[START OF ENTRIES PROVIDED]

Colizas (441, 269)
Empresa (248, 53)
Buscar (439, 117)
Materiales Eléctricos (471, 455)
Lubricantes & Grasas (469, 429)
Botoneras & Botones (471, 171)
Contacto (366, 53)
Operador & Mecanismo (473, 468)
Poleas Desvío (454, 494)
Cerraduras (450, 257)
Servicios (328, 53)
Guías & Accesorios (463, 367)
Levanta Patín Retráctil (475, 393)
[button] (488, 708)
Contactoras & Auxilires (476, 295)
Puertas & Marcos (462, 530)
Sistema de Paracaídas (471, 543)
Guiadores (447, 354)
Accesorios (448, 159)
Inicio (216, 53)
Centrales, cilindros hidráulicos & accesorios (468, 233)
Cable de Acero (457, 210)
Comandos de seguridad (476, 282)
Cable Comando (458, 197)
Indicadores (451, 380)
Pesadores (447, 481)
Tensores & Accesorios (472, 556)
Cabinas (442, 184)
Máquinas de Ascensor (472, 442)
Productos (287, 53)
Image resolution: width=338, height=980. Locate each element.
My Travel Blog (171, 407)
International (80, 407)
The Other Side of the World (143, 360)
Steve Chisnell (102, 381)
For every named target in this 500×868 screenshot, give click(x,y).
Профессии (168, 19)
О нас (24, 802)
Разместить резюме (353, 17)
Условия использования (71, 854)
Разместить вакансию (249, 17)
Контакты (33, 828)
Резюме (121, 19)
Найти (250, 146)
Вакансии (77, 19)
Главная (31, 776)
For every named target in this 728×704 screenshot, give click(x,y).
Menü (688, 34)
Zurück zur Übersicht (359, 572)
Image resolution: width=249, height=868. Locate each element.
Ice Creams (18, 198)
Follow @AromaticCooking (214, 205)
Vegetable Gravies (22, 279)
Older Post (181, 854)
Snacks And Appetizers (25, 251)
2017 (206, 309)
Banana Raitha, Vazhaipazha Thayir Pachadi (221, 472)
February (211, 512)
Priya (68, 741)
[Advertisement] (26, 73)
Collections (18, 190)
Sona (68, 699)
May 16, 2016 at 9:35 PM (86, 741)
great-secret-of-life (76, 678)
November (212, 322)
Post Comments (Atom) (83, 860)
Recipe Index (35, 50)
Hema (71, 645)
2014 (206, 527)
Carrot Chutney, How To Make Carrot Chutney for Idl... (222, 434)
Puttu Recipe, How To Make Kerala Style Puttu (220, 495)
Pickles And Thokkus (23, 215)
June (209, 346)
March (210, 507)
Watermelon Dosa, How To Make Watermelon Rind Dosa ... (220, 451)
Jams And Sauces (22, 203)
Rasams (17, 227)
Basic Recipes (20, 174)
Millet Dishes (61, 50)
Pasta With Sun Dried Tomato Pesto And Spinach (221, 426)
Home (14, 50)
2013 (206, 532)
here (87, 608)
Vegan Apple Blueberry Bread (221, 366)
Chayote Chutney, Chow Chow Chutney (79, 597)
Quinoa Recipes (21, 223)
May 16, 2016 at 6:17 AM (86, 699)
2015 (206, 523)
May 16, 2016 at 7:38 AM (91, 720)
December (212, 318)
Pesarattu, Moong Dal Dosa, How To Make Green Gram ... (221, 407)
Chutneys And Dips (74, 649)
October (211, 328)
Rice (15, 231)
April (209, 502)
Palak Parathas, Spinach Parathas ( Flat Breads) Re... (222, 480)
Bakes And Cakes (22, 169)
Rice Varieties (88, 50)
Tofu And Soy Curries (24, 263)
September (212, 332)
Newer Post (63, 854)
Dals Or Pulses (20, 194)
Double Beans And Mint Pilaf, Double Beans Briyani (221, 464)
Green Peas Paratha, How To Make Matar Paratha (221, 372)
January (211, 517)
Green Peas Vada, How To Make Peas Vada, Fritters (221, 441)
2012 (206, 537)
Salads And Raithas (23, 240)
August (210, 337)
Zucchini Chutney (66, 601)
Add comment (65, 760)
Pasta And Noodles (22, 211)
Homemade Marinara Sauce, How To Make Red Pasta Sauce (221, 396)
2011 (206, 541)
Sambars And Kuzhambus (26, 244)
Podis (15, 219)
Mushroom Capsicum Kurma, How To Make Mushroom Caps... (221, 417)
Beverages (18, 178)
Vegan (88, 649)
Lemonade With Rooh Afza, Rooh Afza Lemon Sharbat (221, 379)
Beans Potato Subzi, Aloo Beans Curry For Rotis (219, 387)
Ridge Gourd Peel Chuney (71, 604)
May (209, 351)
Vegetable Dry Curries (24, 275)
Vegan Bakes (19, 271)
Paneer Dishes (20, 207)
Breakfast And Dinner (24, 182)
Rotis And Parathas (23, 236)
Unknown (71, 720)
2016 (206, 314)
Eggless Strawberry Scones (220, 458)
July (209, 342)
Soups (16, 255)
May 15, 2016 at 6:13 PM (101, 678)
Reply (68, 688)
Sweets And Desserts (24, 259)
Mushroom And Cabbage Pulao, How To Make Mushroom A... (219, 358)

[END OF ENTRIES PROVIDED]

WHAT THIS TASK INVOLVES:
Write out every line of the records above as a JSON list of strings, one string per line, skipping any blank lines.

WRITTEN ANSWER:
[
  "Colizas (441, 269)",
  "Empresa (248, 53)",
  "Buscar (439, 117)",
  "Materiales Eléctricos (471, 455)",
  "Lubricantes & Grasas (469, 429)",
  "Botoneras & Botones (471, 171)",
  "Contacto (366, 53)",
  "Operador & Mecanismo (473, 468)",
  "Poleas Desvío (454, 494)",
  "Cerraduras (450, 257)",
  "Servicios (328, 53)",
  "Guías & Accesorios (463, 367)",
  "Levanta Patín Retráctil (475, 393)",
  "[button] (488, 708)",
  "Contactoras & Auxilires (476, 295)",
  "Puertas & Marcos (462, 530)",
  "Sistema de Paracaídas (471, 543)",
  "Guiadores (447, 354)",
  "Accesorios (448, 159)",
  "Inicio (216, 53)",
  "Centrales, cilindros hidráulicos & accesorios (468, 233)",
  "Cable de Acero (457, 210)",
  "Comandos de seguridad (476, 282)",
  "Cable Comando (458, 197)",
  "Indicadores (451, 380)",
  "Pesadores (447, 481)",
  "Tensores & Accesorios (472, 556)",
  "Cabinas (442, 184)",
  "Máquinas de Ascensor (472, 442)",
  "Productos (287, 53)",
  "Image resolution: width=338, height=980. Locate each element.",
  "My Travel Blog (171, 407)",
  "International (80, 407)",
  "The Other Side of the World (143, 360)",
  "Steve Chisnell (102, 381)",
  "For every named target in this 500×868 screenshot, give click(x,y).",
  "Профессии (168, 19)",
  "О нас (24, 802)",
  "Разместить резюме (353, 17)",
  "Условия использования (71, 854)",
  "Разместить вакансию (249, 17)",
  "Контакты (33, 828)",
  "Резюме (121, 19)",
  "Найти (250, 146)",
  "Вакансии (77, 19)",
  "Главная (31, 776)",
  "For every named target in this 728×704 screenshot, give click(x,y).",
  "Menü (688, 34)",
  "Zurück zur Übersicht (359, 572)",
  "Image resolution: width=249, height=868. Locate each element.",
  "Ice Creams (18, 198)",
  "Follow @AromaticCooking (214, 205)",
  "Vegetable Gravies (22, 279)",
  "Older Post (181, 854)",
  "Snacks And Appetizers (25, 251)",
  "2017 (206, 309)",
  "Banana Raitha, Vazhaipazha Thayir Pachadi (221, 472)",
  "February (211, 512)",
  "Priya (68, 741)",
  "[Advertisement] (26, 73)",
  "Collections (18, 190)",
  "Sona (68, 699)",
  "May 16, 2016 at 9:35 PM (86, 741)",
  "great-secret-of-life (76, 678)",
  "November (212, 322)",
  "Post Comments (Atom) (83, 860)",
  "Recipe Index (35, 50)",
  "Hema (71, 645)",
  "2014 (206, 527)",
  "Carrot Chutney, How To Make Carrot Chutney for Idl... (222, 434)",
  "Puttu Recipe, How To Make Kerala Style Puttu (220, 495)",
  "Pickles And Thokkus (23, 215)",
  "June (209, 346)",
  "March (210, 507)",
  "Watermelon Dosa, How To Make Watermelon Rind Dosa ... (220, 451)",
  "Jams And Sauces (22, 203)",
  "Rasams (17, 227)",
  "Basic Recipes (20, 174)",
  "Millet Dishes (61, 50)",
  "Pasta With Sun Dried Tomato Pesto And Spinach (221, 426)",
  "Home (14, 50)",
  "2013 (206, 532)",
  "here (87, 608)",
  "Vegan Apple Blueberry Bread (221, 366)",
  "Chayote Chutney, Chow Chow Chutney (79, 597)",
  "Quinoa Recipes (21, 223)",
  "May 16, 2016 at 6:17 AM (86, 699)",
  "2015 (206, 523)",
  "May 16, 2016 at 7:38 AM (91, 720)",
  "December (212, 318)",
  "Pesarattu, Moong Dal Dosa, How To Make Green Gram ... (221, 407)",
  "Chutneys And Dips (74, 649)",
  "October (211, 328)",
  "Rice (15, 231)",
  "April (209, 502)",
  "Palak Parathas, Spinach Parathas ( Flat Breads) Re... (222, 480)",
  "Bakes And Cakes (22, 169)",
  "Rice Varieties (88, 50)",
  "Tofu And Soy Curries (24, 263)",
  "September (212, 332)",
  "Newer Post (63, 854)",
  "Dals Or Pulses (20, 194)",
  "Double Beans And Mint Pilaf, Double Beans Briyani (221, 464)",
  "Green Peas Paratha, How To Make Matar Paratha (221, 372)",
  "January (211, 517)",
  "Green Peas Vada, How To Make Peas Vada, Fritters (221, 441)",
  "2012 (206, 537)",
  "Salads And Raithas (23, 240)",
  "August (210, 337)",
  "Zucchini Chutney (66, 601)",
  "Add comment (65, 760)",
  "Pasta And Noodles (22, 211)",
  "Homemade Marinara Sauce, How To Make Red Pasta Sauce (221, 396)",
  "2011 (206, 541)",
  "Sambars And Kuzhambus (26, 244)",
  "Podis (15, 219)",
  "Mushroom Capsicum Kurma, How To Make Mushroom Caps... (221, 417)",
  "Beverages (18, 178)",
  "Vegan (88, 649)",
  "Lemonade With Rooh Afza, Rooh Afza Lemon Sharbat (221, 379)",
  "Beans Potato Subzi, Aloo Beans Curry For Rotis (219, 387)",
  "Ridge Gourd Peel Chuney (71, 604)",
  "May (209, 351)",
  "Vegetable Dry Curries (24, 275)",
  "Vegan Bakes (19, 271)",
  "Paneer Dishes (20, 207)",
  "Breakfast And Dinner (24, 182)",
  "Rotis And Parathas (23, 236)",
  "Unknown (71, 720)",
  "2016 (206, 314)",
  "Eggless Strawberry Scones (220, 458)",
  "July (209, 342)",
  "Soups (16, 255)",
  "May 15, 2016 at 6:13 PM (101, 678)",
  "Reply (68, 688)",
  "Sweets And Desserts (24, 259)",
  "Mushroom And Cabbage Pulao, How To Make Mushroom A... (219, 358)"
]